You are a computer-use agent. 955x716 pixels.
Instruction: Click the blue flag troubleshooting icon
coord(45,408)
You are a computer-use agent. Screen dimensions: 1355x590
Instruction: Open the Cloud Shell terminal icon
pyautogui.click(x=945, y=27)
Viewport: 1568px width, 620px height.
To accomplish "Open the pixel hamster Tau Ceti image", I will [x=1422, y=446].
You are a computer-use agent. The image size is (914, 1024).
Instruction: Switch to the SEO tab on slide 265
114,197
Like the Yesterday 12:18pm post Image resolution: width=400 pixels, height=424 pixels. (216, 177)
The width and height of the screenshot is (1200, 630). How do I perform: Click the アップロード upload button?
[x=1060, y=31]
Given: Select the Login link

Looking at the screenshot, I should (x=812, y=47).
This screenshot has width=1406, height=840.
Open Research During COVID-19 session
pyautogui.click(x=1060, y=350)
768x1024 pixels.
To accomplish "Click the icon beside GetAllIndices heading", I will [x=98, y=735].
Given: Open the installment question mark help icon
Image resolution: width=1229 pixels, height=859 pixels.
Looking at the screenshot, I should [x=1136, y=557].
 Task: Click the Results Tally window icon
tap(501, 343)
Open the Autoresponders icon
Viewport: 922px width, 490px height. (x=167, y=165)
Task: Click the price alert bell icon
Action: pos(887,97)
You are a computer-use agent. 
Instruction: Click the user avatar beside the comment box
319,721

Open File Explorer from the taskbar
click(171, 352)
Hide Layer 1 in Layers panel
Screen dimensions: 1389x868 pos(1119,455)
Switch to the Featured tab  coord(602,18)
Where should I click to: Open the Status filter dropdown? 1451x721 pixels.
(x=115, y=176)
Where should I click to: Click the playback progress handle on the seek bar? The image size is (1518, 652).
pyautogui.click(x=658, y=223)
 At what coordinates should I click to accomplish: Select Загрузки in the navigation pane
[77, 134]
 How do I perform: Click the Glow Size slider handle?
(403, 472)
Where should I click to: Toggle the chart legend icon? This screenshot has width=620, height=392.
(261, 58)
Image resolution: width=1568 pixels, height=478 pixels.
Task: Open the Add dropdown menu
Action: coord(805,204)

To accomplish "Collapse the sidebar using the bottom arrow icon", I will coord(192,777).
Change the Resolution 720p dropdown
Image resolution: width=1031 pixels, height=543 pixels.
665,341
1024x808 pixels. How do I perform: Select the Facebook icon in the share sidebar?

_WORK TASK_
Give an exact copy of the lines from the one with "Where should I click to: Open" through the end of the entries, both ends included.

_EXERCISE SOLUTION_
Where should I click to: Open the Status filter dropdown? 1451x721 pixels.
(x=115, y=176)
Where should I click to: Click the playback progress handle on the seek bar? The image size is (1518, 652).
pyautogui.click(x=658, y=223)
 At what coordinates should I click to accomplish: Select Загрузки in the navigation pane
[77, 134]
 How do I perform: Click the Glow Size slider handle?
(403, 472)
Where should I click to: Toggle the chart legend icon? This screenshot has width=620, height=392.
(261, 58)
Image resolution: width=1568 pixels, height=478 pixels.
Task: Open the Add dropdown menu
Action: coord(805,204)

To accomplish "Collapse the sidebar using the bottom arrow icon", I will coord(192,777).
Change the Resolution 720p dropdown
Image resolution: width=1031 pixels, height=543 pixels.
665,341
1024x808 pixels. How do I perform: Select the Facebook icon in the share sidebar?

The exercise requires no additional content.